Cependant, la question écologique est en passe de devenir une priorité. En effet, entre 30 000 et 50 000 manifestations contre la pollution ont lieu chaque année en Chine. Le mouvement « NIMBY » (« Not In My Backyard ») relayé par près de 8 000 associations environnementales, rejette lui aussi ce modèle économique chinois.
Face à ce constat, la réponse de nombreux gouvernements et industriels a été d’augmenter les efforts mis en place de solution de substitution et de recyclage de ces métaux rares.
Différentes alternatives de substitution aux métaux rares sont d’ores et déjà présentes sur le marché. On peut notamment citer des technologies telles que les aimants permanents cobalt-samarium installés dans les véhicules électriques Toshiba et totalement dépourvus de Terres Rares. Dans le secteur du photovoltaïque, des substituts à l’indium et au tellurium tels que des polymères organiques ou la pérovskite[vii] existent à l’état de recherche. Le secteur du stockage n’est pas en reste avec le développement de batteries à flux sans vanadium ou encore de batteries plastique-céramique ne contenant aucunes Terres Rares. Encore au stade de recherche, ces différentes alternatives peinent à s’imposer à grande échelle.

Données fournies:
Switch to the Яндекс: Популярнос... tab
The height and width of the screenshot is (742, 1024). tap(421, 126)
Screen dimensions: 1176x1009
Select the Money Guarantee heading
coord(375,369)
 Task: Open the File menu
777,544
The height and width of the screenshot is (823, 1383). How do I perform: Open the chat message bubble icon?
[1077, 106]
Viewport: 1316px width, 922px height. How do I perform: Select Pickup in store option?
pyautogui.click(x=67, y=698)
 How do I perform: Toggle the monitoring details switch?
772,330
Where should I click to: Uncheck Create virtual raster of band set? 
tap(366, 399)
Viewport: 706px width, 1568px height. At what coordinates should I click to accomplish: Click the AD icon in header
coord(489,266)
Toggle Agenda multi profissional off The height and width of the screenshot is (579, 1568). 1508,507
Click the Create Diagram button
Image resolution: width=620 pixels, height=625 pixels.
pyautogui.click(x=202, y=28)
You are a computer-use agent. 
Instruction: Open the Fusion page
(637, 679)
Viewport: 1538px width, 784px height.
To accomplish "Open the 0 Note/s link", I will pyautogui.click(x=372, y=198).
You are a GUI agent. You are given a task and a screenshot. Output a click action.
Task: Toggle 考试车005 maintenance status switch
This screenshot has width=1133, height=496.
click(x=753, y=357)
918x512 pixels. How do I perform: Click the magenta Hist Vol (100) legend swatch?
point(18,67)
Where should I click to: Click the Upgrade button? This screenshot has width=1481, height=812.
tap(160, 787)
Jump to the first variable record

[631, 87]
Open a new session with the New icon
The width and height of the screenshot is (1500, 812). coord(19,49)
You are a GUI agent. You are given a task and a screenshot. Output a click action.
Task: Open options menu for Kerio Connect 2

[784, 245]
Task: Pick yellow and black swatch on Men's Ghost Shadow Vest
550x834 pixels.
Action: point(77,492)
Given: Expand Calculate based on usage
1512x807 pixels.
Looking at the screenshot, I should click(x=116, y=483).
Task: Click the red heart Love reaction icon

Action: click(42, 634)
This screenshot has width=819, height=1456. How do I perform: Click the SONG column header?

Énoncé du problème 1:
Résumez le texte sur les métaux rares en deux phrases.
Énoncé du problème 2:
Recopiez le passage du texte sur les métaux rares compris entre « Cependant, la question » et « ces métaux rares. », bornes incluses.
Énoncé du problème 3:
Écrivez la suite du texte sur les métaux rares, s'il vous plaît, à partir de sa dernière phrase.

Résultat obtenu 1:
La question écologique devient une priorité en Chine, où ont lieu chaque année entre 30 000 et 50 000 manifestations contre la pollution et où le mouvement « NIMBY », relayé par près de 8 000 associations environnementales, rejette le modèle économique chinois. De nombreux gouvernements et industriels ont accru leurs efforts de substitution et de recyclage des métaux rares, mais les alternatives, comme les aimants cobalt-samarium ou des batteries sans Terres Rares, peinent encore à s'imposer à grande échelle.

Résultat obtenu 2:
Cependant, la question écologique est en passe de devenir une priorité. En effet, entre 30 000 et 50 000 manifestations contre la pollution ont lieu chaque année en Chine. Le mouvement « NIMBY » (« Not In My Backyard ») relayé par près de 8 000 associations environnementales, rejette lui aussi ce modèle économique chinois.
Face à ce constat, la réponse de nombreux gouvernements et industriels a été d’augmenter les efforts mis en place de solution de substitution et de recyclage de ces métaux rares.

Résultat obtenu 3:
Pour ce qui est des procédés industriels de recyclage, le constat reste aujourd’hui assez mitigé. En effet, si le recyclage des métaux non rares comme le cuivre et l’argent est facile, celui des Terres Rares semble compliqué. Bien que le développement de ces procédés soit encouragé (projet EXTRADE deBRGM[viii] qui a pour but de développer des filières de valorisation des aimants permanents utilisant des Terres Rares provenant des déchets électroniques et électriques), il n’existe aujourd’hui pas réellement de filière.
La rentabilité économique de ces différents procédés pose souvent question. Même si les quantités de Terres Rares recyclées ont très probablement augmenté, leur taux de recyclage est estimé inférieur à 1% et celui des métaux rares dépasse rarement 5 à 10% dans le meilleur des cas. La contribution du recyclage aux besoins totaux est donc loin d’être significative, et ce d’autant plus que la demande est en forte croissance.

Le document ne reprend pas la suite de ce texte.